While it is appropriate to read the Exodus Passover passage on Maundy Thursday, the passage needs to be reinterpreted to reflect love and not vengeance. The point of Maundy Thursday is God’s grace for those who abandon Jesus and his way and for those of us who try but daily fail to embody God’s love in our relationships. The disciples whose feet are washed will fall away, deny, and hide. They will disobey Jesus’ mandate to love one another within hours of their meal together, and yet they are loved in their waywardness. There is no retribution or abandonment, no punishment, simply unending love that lures us to become lovers ourselves.
On Maundy Thursday, God is out to love us not to harm us. There is nothing transactional here. No angry God lurking in the background, no theological bait and switch in which the loving Jesus masks a hidden – almost diabolical – God who requires violence to save us. There is simply love. While pompous and thin-skinned political leaders and moguls demand obedience or else, the God of Maundy Thursday serves and loves. Maundy Thursday is about costly incarnation not about vindictive punishment.
Love inspires love. The response to God’s love is not fear or transactional obedience but generous love.
On Maundy Thursday, we see the vision of Jesus as the reflection of God as the fellow sufferer who understands. Jesus reveals the relational God, who shares grace, and not the unilateral God who stands at the sidelines looking for infractions, ready to mete out the severest penalties to those who disobey God’s mandate or find it impossible to sign on to dogmatic statements of loyalty.
Jesus shows us what a loving God is like. The Galilean vision of humility and empathy companions us in an uncertain world, seeking the best possibilities in difficult situations, never giving up the quest for wholeness, and ready to welcome every prodigal home with a banquet of love.

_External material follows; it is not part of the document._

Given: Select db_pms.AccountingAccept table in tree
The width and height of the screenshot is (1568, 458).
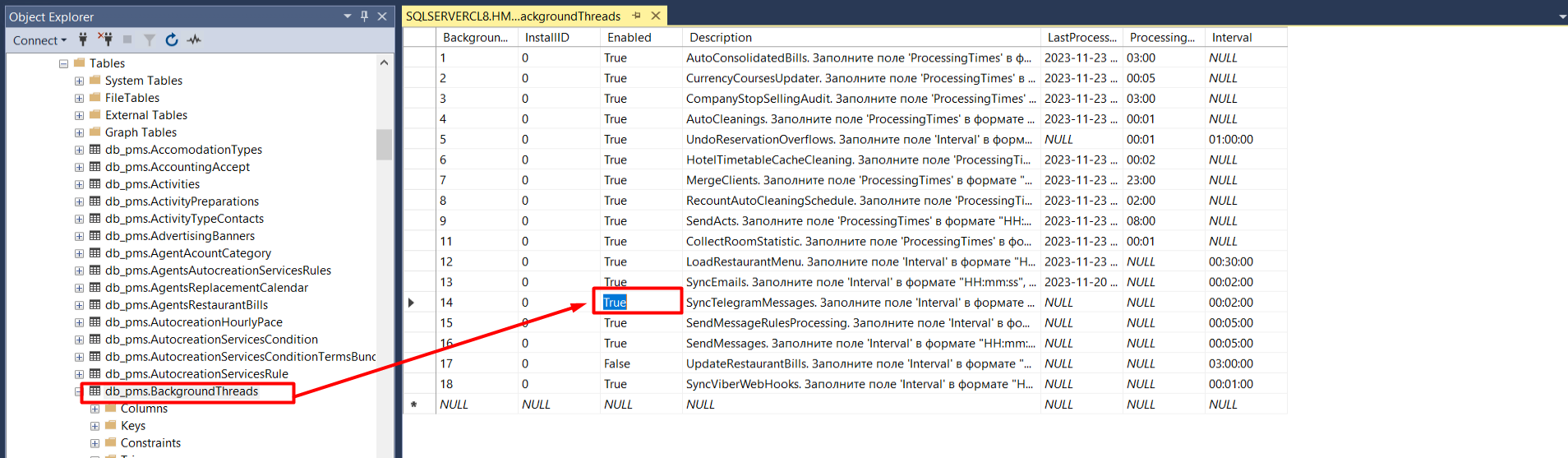Looking at the screenshot, I should tap(177, 167).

God’s love is counterculture in its humility and sacrificial service. Too many gods provoke alienation, judgment, and retribution among their followers. African American theologian and spiritual guide Howard Thurman asserts that “The world is not finished yet; yet that men do worship god, yes; and they obey the gods they worship; but the gods they worship are unworthy gods…the tragedy of life is that persons become like the gods they worship. These are not atheists. Men become like the gods they worship. If they are bad persons, it means that they are worshipping bad gods.”[1]
On Maundy Thursday, it is fitting to remember Whitehead’s description of the evolution of our understanding of God from a distant object of fear and threat to the companion who inspires us to imitate God’s lovingkindness. To the chagrin of many traditional Christians, God’s power is relational and non-violent. God embraces us even when we don’t believe the articles of faith and loves us even when we can’t say “yes” to the words of creeds and prayers. In the spirit of God’s all-embracing gracefulness, we gather on Maundy Thursday not out of fear but out of gratitude.
As Paul notes in I Corinthians, we gather to remember and be fed. We don’t remember sacrifices that involve the slaughter of the innocent. Although crucifixion is violent, we don’t celebrate violence nor does God require violence for our salvation. God’s wrath does not need to be satisfied by Jesus’ death. Rather, Jesus’ death reveals the extent of God’s love for us.
On Maundy Thursday, we gather to love. To feed each other. To imitate God’s mercy in a world of hard heartedness. To celebrate empathy. Let us break bread, share wine, serve each other, love each other. Let us gather for this fully embodied love feast to be the God with skin for each other.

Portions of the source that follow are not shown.